I’m not sure any other day has ever felt quite as complete. I won’t paint a picture that it all has been easy; she has revealed every insufficiency there is inside of me, but I can’t think of a moment that I haven’t been ravished by her smile.

An entire year passed before we sat in court and confirmed what was already true in our hearts – we would love her and be loyal to her, provide for her and protect her, give her access and grant her inheritance, as if she was biologically born to be our own.

Yup, I wept that day, too.

She was everything we needed and nothing we knew to hope for. And the truth is, I could keep writing about her forever, but eventually I have to stop.

She is tender and kind, but oh is she fierce. She is a fighter with victory written on her heart. “The resurrected King is resurrecting me” were the first lyrics she ever raised her hands in worship to, and they have become a testimony for her life.

A life that doctors believed would be plagued by the effects of choices made so early in her days. This is the last thing “I’ll remember”…

I remember the first doctor’s appointment we were asked to go to. “We have to tell you everything,” they said. “If there is a chance you might adopt her, we want you to have the full picture…”

“Her eyes and her ears might be damaged,” they said.

“She may never walk,” they said

“She may never talk,” they said.

“She might struggle to learn,” they said.

“She might not ever eat or drink on her own,” they said.

“This is nothing,” her Jesus said.

He’s been faithful to that promise.

We celebrated our Diamond girl’s adoption, her dedication, and her golden birthday nearly two years after that first day we met, and I’m still remembering today like I did on that one.

There’s so much celebration and grief on this messy road. So much more I didn’t even touch on. I know adoption isn’t perfect. I even know it’s not the Lord’s first choice. But the privilege He has invited us into is almost more than I can bear…

This little girl…she made me a mom, but she has made me a lot more than that, too. She has made me stronger and weaker and more humble before the Lord. She has given a face to the idea of redemption. She has shown me what it looks like for the lion to lay with lamb. She challenges me to love Jesus recklessly and fight for a song in my heart. She has healed me as He has healed her, and given me a thousand reasons to dance.

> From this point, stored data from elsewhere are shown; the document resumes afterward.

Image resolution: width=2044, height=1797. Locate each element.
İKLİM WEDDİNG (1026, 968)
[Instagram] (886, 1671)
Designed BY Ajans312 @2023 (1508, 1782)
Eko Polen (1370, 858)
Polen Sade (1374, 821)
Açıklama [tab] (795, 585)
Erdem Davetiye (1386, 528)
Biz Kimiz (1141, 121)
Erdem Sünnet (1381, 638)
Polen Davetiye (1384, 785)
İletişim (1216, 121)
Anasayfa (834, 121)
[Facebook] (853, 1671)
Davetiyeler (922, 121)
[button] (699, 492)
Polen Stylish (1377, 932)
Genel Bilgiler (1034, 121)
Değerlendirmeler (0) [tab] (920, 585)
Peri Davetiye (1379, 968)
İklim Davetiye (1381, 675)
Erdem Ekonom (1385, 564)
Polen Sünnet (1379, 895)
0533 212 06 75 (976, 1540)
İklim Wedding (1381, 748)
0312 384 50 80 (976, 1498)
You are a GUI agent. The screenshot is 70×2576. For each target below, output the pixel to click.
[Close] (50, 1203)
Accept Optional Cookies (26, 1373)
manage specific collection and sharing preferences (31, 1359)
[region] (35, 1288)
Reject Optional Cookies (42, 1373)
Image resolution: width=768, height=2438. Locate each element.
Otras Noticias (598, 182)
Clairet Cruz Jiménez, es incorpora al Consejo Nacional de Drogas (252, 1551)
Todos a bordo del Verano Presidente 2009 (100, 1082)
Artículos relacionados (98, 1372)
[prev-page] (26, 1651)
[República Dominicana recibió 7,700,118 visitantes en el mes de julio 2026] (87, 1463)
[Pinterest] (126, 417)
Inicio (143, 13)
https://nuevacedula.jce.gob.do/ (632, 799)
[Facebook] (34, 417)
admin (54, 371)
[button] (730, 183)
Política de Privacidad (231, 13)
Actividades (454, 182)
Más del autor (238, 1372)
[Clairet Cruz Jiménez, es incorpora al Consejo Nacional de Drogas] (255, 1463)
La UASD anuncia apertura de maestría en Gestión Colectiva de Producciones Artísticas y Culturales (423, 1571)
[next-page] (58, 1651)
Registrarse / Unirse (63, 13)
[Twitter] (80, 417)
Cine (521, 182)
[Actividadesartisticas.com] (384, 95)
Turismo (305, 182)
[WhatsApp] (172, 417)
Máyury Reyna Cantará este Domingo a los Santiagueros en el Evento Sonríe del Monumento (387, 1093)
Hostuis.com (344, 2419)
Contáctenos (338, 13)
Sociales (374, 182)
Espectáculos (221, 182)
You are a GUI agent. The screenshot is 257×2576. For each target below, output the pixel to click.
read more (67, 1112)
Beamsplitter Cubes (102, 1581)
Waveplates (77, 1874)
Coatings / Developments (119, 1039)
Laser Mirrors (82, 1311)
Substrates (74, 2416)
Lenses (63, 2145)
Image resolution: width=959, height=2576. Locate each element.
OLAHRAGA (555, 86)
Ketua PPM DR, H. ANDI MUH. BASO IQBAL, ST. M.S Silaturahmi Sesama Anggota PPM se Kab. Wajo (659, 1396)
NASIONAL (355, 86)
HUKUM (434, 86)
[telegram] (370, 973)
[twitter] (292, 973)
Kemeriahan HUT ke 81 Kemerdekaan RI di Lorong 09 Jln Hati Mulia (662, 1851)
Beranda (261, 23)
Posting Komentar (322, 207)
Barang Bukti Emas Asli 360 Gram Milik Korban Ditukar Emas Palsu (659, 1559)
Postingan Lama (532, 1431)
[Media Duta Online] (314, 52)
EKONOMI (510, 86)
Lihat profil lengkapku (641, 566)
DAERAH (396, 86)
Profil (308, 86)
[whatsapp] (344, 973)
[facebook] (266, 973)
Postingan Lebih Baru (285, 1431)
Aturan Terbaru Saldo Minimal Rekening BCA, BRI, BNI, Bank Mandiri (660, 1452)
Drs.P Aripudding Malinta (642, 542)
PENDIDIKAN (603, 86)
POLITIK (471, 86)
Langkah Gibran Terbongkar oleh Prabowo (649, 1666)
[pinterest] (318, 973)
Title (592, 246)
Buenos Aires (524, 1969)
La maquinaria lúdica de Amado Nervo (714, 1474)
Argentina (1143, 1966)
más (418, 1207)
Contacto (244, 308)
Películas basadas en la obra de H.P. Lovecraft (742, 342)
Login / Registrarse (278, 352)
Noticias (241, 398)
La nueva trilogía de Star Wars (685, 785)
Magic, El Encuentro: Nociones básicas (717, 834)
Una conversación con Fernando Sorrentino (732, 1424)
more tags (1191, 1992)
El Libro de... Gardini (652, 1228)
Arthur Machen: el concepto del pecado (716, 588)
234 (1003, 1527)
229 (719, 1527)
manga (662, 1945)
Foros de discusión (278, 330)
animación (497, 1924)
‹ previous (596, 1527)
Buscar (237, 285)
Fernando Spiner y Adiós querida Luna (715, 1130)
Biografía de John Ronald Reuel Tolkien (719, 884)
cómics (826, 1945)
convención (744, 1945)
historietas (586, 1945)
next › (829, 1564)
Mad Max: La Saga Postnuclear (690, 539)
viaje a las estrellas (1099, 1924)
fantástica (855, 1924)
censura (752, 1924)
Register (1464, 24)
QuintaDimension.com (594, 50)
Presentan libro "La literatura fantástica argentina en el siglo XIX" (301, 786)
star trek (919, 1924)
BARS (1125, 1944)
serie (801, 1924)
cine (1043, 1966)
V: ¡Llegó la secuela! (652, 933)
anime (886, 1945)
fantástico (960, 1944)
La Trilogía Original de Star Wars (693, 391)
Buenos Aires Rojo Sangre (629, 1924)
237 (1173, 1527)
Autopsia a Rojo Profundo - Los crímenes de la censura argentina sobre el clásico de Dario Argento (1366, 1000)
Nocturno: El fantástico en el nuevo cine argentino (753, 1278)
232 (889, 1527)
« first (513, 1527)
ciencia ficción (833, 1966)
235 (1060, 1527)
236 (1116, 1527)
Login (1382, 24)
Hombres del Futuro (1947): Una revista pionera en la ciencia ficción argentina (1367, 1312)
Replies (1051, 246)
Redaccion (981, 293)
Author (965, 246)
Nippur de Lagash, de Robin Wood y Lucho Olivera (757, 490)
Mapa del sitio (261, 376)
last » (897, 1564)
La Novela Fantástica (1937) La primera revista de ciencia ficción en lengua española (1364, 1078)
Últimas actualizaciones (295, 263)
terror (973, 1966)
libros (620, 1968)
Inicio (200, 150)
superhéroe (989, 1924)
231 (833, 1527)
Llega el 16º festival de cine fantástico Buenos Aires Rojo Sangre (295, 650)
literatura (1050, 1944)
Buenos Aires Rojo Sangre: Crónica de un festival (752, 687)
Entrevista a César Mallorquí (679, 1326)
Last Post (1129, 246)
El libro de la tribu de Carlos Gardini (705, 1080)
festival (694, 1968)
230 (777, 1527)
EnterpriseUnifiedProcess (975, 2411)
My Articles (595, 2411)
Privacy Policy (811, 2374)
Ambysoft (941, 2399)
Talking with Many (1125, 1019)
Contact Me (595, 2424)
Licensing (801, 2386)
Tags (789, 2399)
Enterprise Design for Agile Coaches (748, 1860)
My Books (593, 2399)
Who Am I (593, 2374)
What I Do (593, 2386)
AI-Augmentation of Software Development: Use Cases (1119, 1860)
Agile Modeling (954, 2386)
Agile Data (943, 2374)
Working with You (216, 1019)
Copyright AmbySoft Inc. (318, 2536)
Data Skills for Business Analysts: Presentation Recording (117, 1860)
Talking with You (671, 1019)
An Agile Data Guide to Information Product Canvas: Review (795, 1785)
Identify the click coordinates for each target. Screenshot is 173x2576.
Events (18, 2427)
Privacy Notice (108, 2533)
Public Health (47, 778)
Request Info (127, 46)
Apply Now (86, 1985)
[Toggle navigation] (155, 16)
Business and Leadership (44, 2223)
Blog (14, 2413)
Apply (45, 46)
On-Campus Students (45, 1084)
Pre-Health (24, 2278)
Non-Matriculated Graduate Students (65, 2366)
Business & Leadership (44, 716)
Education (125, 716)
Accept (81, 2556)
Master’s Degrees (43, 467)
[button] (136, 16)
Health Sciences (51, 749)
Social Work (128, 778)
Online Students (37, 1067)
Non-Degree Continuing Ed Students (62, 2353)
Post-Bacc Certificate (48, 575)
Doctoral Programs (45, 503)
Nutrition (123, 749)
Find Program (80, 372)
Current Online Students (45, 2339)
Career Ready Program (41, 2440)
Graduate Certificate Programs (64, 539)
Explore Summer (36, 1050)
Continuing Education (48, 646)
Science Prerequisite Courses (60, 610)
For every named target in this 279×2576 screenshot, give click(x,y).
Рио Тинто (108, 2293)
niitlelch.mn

I can only hope and pray that I will be able to give half as much back to her.

Jesus, thank you that you’ve always known my little girl. That for ever day I wasn’t there I can be confident in this: You were.

You delivered her safely from her mother’s womb. You are the one who cared for ever since she was a baby. Since the day she was born, she’s been placed in your custody. You cradled her throughout her nights and her days. Don’t leave her now; stay close in whatever might come. (Psalm 22)

I love you, my Diamond girl. May you always live into the name your birth mama gave you.